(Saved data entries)
----

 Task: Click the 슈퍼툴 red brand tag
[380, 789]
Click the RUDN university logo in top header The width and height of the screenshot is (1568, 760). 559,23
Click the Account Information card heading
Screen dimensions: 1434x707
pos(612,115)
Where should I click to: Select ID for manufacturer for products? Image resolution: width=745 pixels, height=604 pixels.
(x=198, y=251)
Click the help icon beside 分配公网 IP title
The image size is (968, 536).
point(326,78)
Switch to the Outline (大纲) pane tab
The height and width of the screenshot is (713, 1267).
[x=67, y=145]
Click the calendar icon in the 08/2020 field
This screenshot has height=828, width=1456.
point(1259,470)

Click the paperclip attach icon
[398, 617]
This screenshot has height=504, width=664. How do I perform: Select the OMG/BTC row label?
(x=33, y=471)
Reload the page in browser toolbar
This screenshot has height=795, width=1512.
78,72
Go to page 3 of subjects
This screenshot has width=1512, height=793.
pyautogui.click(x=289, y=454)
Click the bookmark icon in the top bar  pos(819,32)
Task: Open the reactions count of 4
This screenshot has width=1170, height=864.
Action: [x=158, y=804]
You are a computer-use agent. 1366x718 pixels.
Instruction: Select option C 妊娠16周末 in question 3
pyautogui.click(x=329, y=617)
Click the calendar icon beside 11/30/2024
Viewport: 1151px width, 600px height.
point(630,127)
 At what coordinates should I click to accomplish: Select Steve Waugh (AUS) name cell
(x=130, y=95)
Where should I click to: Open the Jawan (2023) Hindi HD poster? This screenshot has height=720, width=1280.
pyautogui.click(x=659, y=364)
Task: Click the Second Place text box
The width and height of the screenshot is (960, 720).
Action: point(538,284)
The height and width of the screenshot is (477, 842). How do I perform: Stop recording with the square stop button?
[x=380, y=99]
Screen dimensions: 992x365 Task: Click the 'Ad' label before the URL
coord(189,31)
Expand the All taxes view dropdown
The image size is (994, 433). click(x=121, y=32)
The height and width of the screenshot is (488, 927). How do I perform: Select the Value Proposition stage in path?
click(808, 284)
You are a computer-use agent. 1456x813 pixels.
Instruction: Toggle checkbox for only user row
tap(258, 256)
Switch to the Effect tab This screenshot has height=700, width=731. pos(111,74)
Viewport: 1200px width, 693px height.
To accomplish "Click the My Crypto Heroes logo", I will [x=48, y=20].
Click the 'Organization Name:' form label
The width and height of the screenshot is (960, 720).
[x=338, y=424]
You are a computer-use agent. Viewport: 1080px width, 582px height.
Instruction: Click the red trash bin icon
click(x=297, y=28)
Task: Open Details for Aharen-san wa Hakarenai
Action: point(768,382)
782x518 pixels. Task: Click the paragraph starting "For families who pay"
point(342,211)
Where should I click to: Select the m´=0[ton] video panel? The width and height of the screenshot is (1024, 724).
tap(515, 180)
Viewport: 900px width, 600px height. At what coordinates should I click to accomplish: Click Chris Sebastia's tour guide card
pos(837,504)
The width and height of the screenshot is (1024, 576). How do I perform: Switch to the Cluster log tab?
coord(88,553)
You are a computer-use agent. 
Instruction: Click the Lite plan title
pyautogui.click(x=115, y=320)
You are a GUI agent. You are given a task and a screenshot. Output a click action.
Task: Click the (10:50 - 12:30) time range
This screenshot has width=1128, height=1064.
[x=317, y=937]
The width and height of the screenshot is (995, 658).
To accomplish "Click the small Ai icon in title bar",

----

◆ **What is required**: Please copy the lines in the records above between the one holding "This screenshot has height=504, width=664." and the one holding "You are a computer-use agent. 1366x718", inclusive, exactly and with no other line.

◆ **Problem solution**:
This screenshot has height=504, width=664. How do I perform: Select the OMG/BTC row label?
(x=33, y=471)
Reload the page in browser toolbar
This screenshot has height=795, width=1512.
78,72
Go to page 3 of subjects
This screenshot has width=1512, height=793.
pyautogui.click(x=289, y=454)
Click the bookmark icon in the top bar  pos(819,32)
Task: Open the reactions count of 4
This screenshot has width=1170, height=864.
Action: [x=158, y=804]
You are a computer-use agent. 1366x718 pixels.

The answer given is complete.